** DATA FOR THIS EXERCISE **
⁂
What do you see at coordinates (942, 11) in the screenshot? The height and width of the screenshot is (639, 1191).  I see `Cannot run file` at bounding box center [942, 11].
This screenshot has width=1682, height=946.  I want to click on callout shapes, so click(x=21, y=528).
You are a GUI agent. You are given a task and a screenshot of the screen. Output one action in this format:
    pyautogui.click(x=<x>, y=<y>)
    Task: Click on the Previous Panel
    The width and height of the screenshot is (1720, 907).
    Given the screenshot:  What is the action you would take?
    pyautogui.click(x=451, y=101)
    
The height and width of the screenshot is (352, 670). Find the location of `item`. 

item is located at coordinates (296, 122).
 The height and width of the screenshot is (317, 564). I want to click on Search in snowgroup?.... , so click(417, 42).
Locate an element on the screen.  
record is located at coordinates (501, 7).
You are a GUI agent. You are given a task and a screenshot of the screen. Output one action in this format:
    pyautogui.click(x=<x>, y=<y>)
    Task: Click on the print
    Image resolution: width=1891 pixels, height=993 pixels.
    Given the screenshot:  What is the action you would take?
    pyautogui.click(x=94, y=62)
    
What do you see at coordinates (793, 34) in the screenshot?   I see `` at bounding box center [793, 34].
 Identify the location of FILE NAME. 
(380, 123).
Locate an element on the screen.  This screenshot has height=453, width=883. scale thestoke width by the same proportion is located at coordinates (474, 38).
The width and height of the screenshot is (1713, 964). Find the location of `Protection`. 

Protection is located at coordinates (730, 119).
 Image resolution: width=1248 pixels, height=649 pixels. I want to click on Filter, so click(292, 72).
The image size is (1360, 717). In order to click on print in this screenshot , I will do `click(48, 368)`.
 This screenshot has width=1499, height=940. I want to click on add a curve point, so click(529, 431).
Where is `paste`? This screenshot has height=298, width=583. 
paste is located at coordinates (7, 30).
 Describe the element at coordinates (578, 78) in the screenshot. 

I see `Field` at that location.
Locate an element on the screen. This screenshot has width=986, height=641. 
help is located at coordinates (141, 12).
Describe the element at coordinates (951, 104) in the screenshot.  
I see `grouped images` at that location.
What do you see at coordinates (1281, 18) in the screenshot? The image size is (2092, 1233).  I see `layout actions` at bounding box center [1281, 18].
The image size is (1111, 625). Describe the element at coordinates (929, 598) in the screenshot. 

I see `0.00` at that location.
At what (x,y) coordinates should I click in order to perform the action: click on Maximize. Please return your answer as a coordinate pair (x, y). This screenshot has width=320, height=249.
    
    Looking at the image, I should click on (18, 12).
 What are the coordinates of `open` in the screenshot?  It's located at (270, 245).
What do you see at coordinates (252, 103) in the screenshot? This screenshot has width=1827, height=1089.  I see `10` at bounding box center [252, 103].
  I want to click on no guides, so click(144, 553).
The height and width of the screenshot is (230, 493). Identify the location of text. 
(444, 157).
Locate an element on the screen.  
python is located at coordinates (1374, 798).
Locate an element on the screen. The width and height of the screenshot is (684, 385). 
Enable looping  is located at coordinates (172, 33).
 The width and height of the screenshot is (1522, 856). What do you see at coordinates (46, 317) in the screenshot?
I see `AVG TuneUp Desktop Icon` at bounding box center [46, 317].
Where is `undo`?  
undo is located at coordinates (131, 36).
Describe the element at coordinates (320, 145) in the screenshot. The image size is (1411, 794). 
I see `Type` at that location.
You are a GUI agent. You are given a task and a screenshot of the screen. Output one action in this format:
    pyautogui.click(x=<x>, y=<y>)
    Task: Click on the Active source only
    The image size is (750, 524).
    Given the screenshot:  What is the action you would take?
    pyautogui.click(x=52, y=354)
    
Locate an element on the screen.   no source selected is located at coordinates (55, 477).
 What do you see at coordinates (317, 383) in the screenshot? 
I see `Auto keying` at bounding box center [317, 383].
⁂
Please format the rows above as a Markdown table with the columns No. and Line, putting each nonblank line in its own entry, numbered in order.

| No. | Line |
|---|---|
| 1 | What do you see at coordinates (942, 11) in the screenshot? The height and width of the screenshot is (639, 1191).  I see `Cannot run file` at bounding box center [942, 11]. |
| 2 | This screenshot has width=1682, height=946.  I want to click on callout shapes, so click(x=21, y=528). |
| 3 | You are a GUI agent. You are given a task and a screenshot of the screen. Output one action in this format: |
| 4 |     pyautogui.click(x=<x>, y=<y>) |
| 5 |     Task: Click on the Previous Panel |
| 6 |     The width and height of the screenshot is (1720, 907). |
| 7 |     Given the screenshot:  What is the action you would take? |
| 8 |     pyautogui.click(x=451, y=101) |
| 9 | The height and width of the screenshot is (352, 670). Find the location of `item`.  |
| 10 | item is located at coordinates (296, 122). |
| 11 |  The height and width of the screenshot is (317, 564). I want to click on Search in snowgroup?.... , so click(417, 42). |
| 12 | Locate an element on the screen.   |
| 13 | record is located at coordinates (501, 7). |
| 14 | You are a GUI agent. You are given a task and a screenshot of the screen. Output one action in this format: |
| 15 |     pyautogui.click(x=<x>, y=<y>) |
| 16 |     Task: Click on the print |
| 17 |     Image resolution: width=1891 pixels, height=993 pixels. |
| 18 |     Given the screenshot:  What is the action you would take? |
| 19 |     pyautogui.click(x=94, y=62) |
| 20 | What do you see at coordinates (793, 34) in the screenshot?   I see `` at bounding box center [793, 34]. |
| 21 |  Identify the location of FILE NAME.  |
| 22 | (380, 123). |
| 23 | Locate an element on the screen.  This screenshot has height=453, width=883. scale thestoke width by the same proportion is located at coordinates (474, 38). |
| 24 | The width and height of the screenshot is (1713, 964). Find the location of `Protection`.  |
| 25 | Protection is located at coordinates (730, 119). |
| 26 |  Image resolution: width=1248 pixels, height=649 pixels. I want to click on Filter, so click(292, 72). |
| 27 | The image size is (1360, 717). In order to click on print in this screenshot , I will do `click(48, 368)`. |
| 28 |  This screenshot has width=1499, height=940. I want to click on add a curve point, so click(529, 431). |
| 29 | Where is `paste`? This screenshot has height=298, width=583.  |
| 30 | paste is located at coordinates (7, 30). |
| 31 |  Describe the element at coordinates (578, 78) in the screenshot.  |
| 32 | I see `Field` at that location. |
| 33 | Locate an element on the screen. This screenshot has width=986, height=641.  |
| 34 | help is located at coordinates (141, 12). |
| 35 | Describe the element at coordinates (951, 104) in the screenshot.   |
| 36 | I see `grouped images` at that location. |
| 37 | What do you see at coordinates (1281, 18) in the screenshot? The image size is (2092, 1233).  I see `layout actions` at bounding box center [1281, 18]. |
| 38 | The image size is (1111, 625). Describe the element at coordinates (929, 598) in the screenshot.  |
| 39 | I see `0.00` at that location. |
| 40 | At what (x,y) coordinates should I click in order to perform the action: click on Maximize. Please return your answer as a coordinate pair (x, y). This screenshot has width=320, height=249. |
| 41 |     Looking at the image, I should click on (18, 12). |
| 42 |  What are the coordinates of `open` in the screenshot?  It's located at (270, 245). |
| 43 | What do you see at coordinates (252, 103) in the screenshot? This screenshot has width=1827, height=1089.  I see `10` at bounding box center [252, 103]. |
| 44 |   I want to click on no guides, so click(144, 553). |
| 45 | The height and width of the screenshot is (230, 493). Identify the location of text.  |
| 46 | (444, 157). |
| 47 | Locate an element on the screen.   |
| 48 | python is located at coordinates (1374, 798). |
| 49 | Locate an element on the screen. The width and height of the screenshot is (684, 385).  |
| 50 | Enable looping  is located at coordinates (172, 33). |
| 51 |  The width and height of the screenshot is (1522, 856). What do you see at coordinates (46, 317) in the screenshot? |
| 52 | I see `AVG TuneUp Desktop Icon` at bounding box center [46, 317]. |
| 53 | Where is `undo`?   |
| 54 | undo is located at coordinates (131, 36). |
| 55 | Describe the element at coordinates (320, 145) in the screenshot. The image size is (1411, 794).  |
| 56 | I see `Type` at that location. |
| 57 | You are a GUI agent. You are given a task and a screenshot of the screen. Output one action in this format: |
| 58 |     pyautogui.click(x=<x>, y=<y>) |
| 59 |     Task: Click on the Active source only |
| 60 |     The image size is (750, 524). |
| 61 |     Given the screenshot:  What is the action you would take? |
| 62 |     pyautogui.click(x=52, y=354) |
| 63 | Locate an element on the screen.   no source selected is located at coordinates (55, 477). |
| 64 |  What do you see at coordinates (317, 383) in the screenshot?  |
| 65 | I see `Auto keying` at bounding box center [317, 383]. |